常識的に考えれば、まずは目標となる迷宮ダンジョンの情報収集となる。当たり前すぎることを聞かれてランディがやや訝しそうな表情をしていた。
まあ、彼は騎士である。冒険者ではない。
ゆえに冒険にあたって何をするかということは分かりにくいのだろう。
「情報収集よ。私に冒険者の心構えを教えてくれた人が言ってたわ。まずは情報。そして、情報。とにかく情報をどれだけ集めることが出来るかは、自分が生きて帰ってこれるかどうかに深く関わってくるのよ、と…」
「まあ、問題はどこから集めるかだな」
ランディがやや億劫そうに述べた。
確かに彼の言うとおり、なじみの街だと知り合いや情報を持っていそうな人物に心当たりがあるが、初めての街だとそうもいかないものだ。
そして、もう一つ課題がある。
「でも情報を集めるというのは分かったが、なんの情報から当たるんだ?」
「そこなのよね…」
一つの課題とは今エリックが言ったとおりである。
ただ漠然と情報を集めても中々大事なものは集まらないものだ。
「リュセットちゃんが言ってた『ハンターツイスター』の情報から行くのかい?」
リュセットというのはパウゼッタ商会のあの猫に似た娘のことである。
彼女は商売柄、『穴』の情報には詳しく、近頃、そういった生物が出現するという情報を与えてくれた。

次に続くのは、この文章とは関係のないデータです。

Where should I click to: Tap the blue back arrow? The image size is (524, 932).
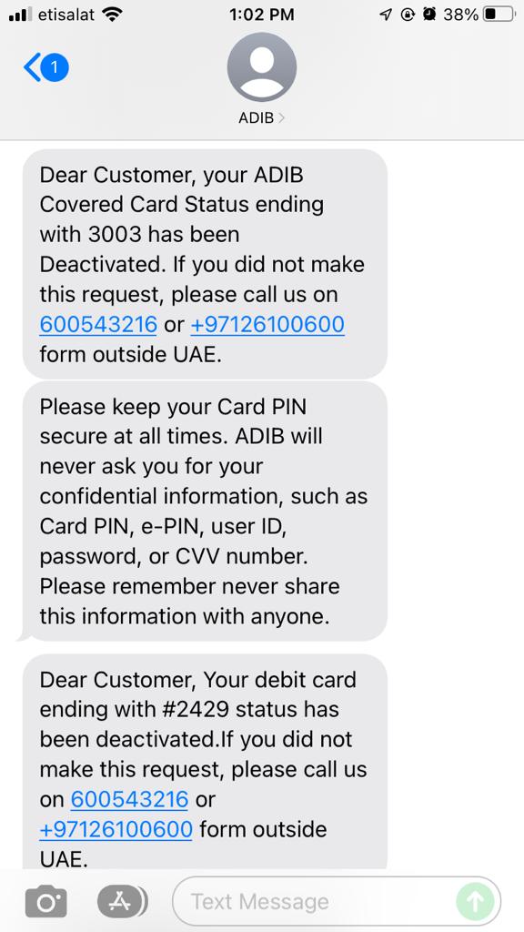[x=32, y=67]
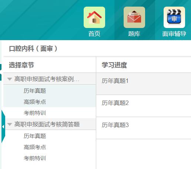
Task: Open the 面审辅导 clapperboard icon
Action: point(174,17)
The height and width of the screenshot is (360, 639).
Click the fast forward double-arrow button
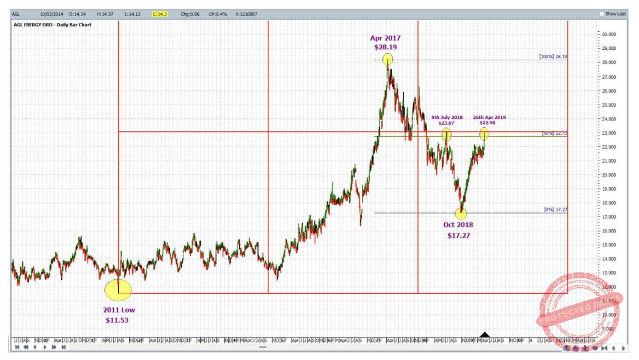tap(54, 347)
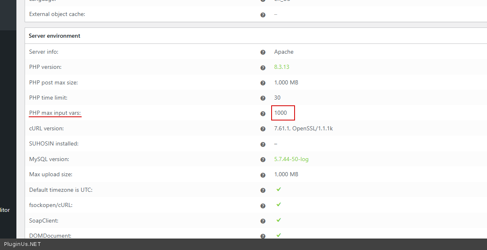This screenshot has height=250, width=487.
Task: Click help icon for Default timezone is UTC
Action: click(263, 191)
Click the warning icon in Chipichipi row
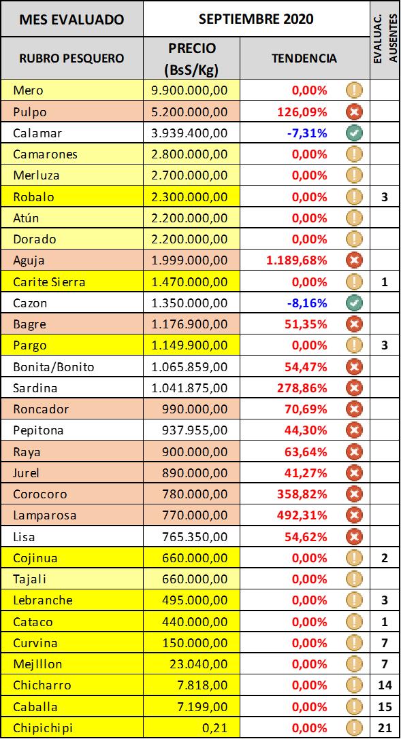 point(353,728)
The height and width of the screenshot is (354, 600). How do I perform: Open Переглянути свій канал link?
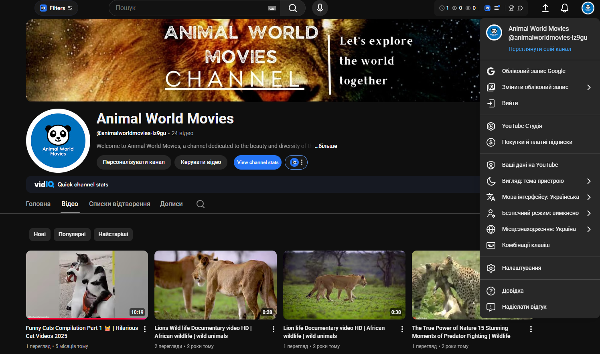[539, 49]

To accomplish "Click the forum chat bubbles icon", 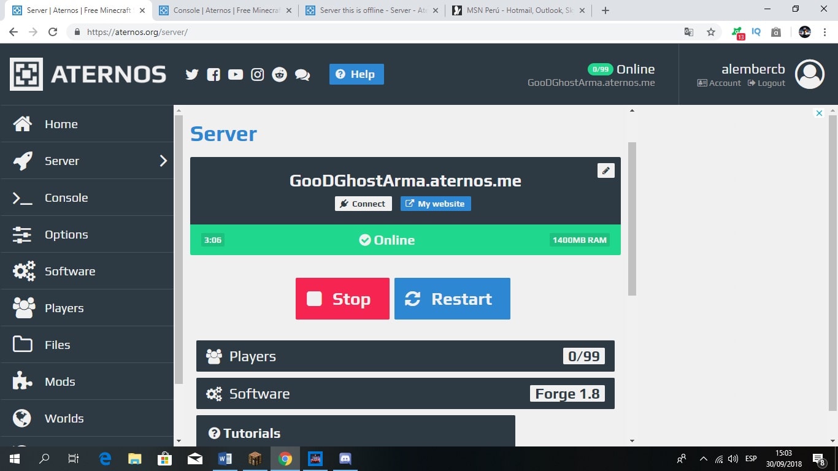I will click(x=302, y=75).
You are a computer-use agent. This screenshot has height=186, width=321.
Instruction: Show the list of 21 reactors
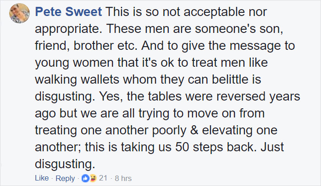point(103,178)
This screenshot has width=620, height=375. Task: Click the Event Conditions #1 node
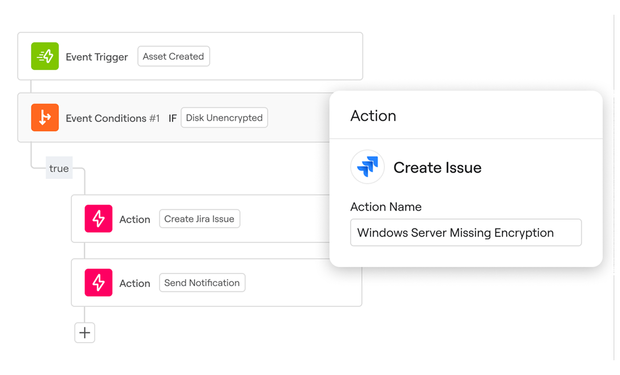click(x=112, y=117)
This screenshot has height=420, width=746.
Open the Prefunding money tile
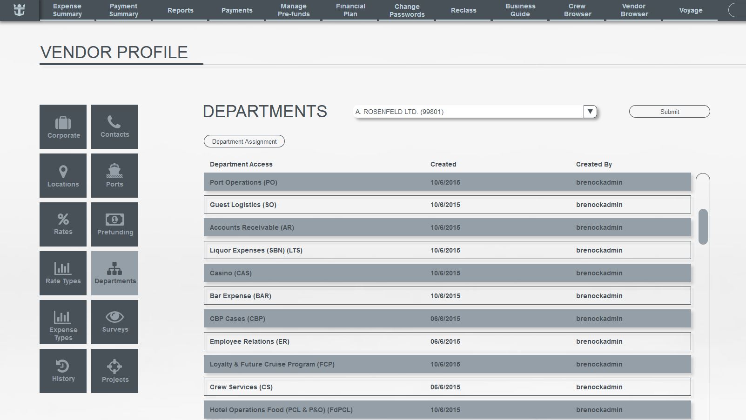coord(114,224)
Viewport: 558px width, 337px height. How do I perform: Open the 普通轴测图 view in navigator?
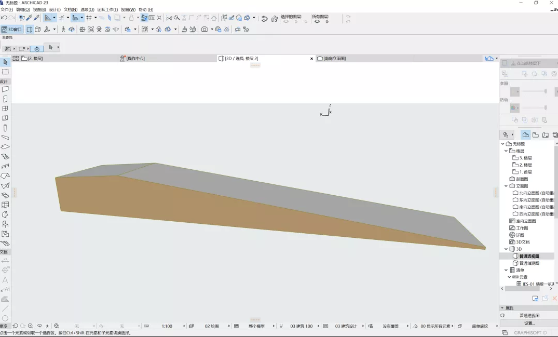click(x=529, y=263)
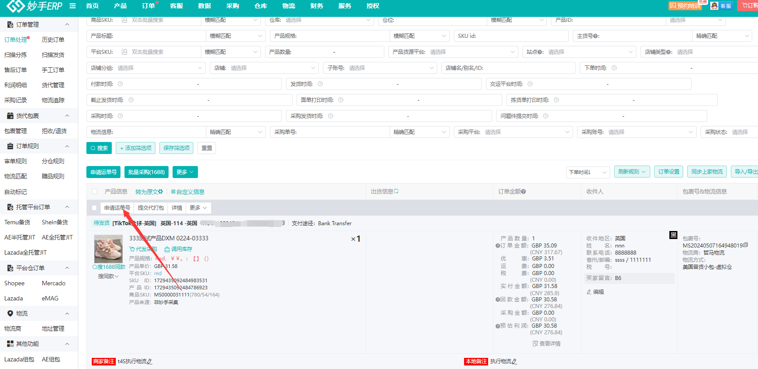Click the teal 搜索 button
This screenshot has height=369, width=758.
point(99,148)
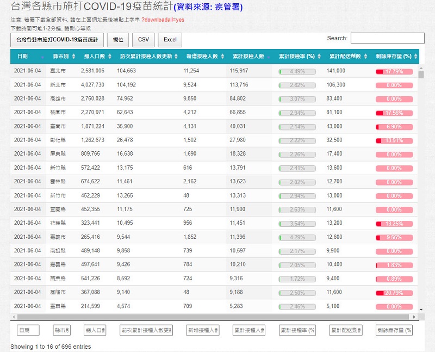Focus the Search text box

pyautogui.click(x=387, y=38)
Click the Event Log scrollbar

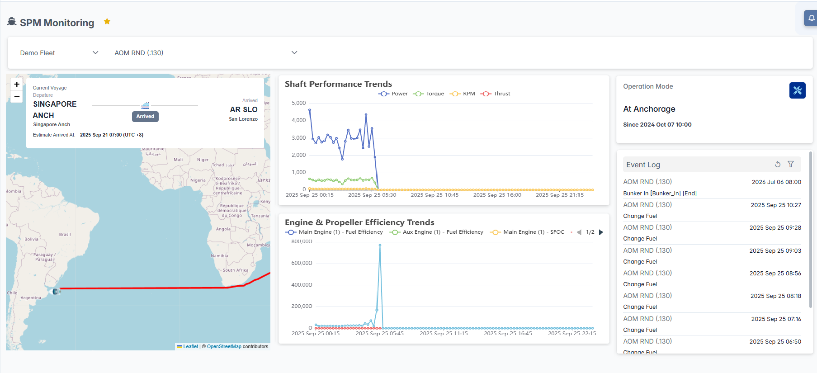pyautogui.click(x=810, y=226)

「ハンターツイスターに関しては、それほど問題ではないわ。むしろ、迷宮ダンジョンの内部の構造の話のほうが必要ね」
魔物に関してはこちらも色々な対処法を確立している。その魔物が出るという情報があればそれ以上は特に必要はない。あとは準備を怠らなければ良いのだ。
情報としては、むしろ、罠や地理的なもののほうが欲しいほどだ。
罠や迷子で死んでしまっては元も子もない。
迷宮ダンジョンとの付き合いかたはここまでの経験でアリアもランディもある程度は分かっているつもりだ。
「おい、おねーちゃん!」
不意に聞き慣れない声が飛んできた。
アリアは一瞬、驚いたような表情の後、声の出発点に向き直る。
そこには一人の男性がいた。手には酒杯を握りしめていた。外見は汚れた布をまとった小柄な体躯。肩にかけっぱなしの荷物からは彼が冒険者か旅人であることがうかがえた。髪はやや長く、不精ひげを生やし、酒が回っているのかやや赤ら顔であった。
「あの迷宮ダンジョンは今やめたほうがいいよ! えらく危険だ。なんだか妙な事件が起きるらしいからな」
その酔っ払いの一言にその場にいた三人は思わず顔を見合わせる。
一瞬凍り付いた場の向こう側では、彼女たちのための料理が運ばれてこようとしていた。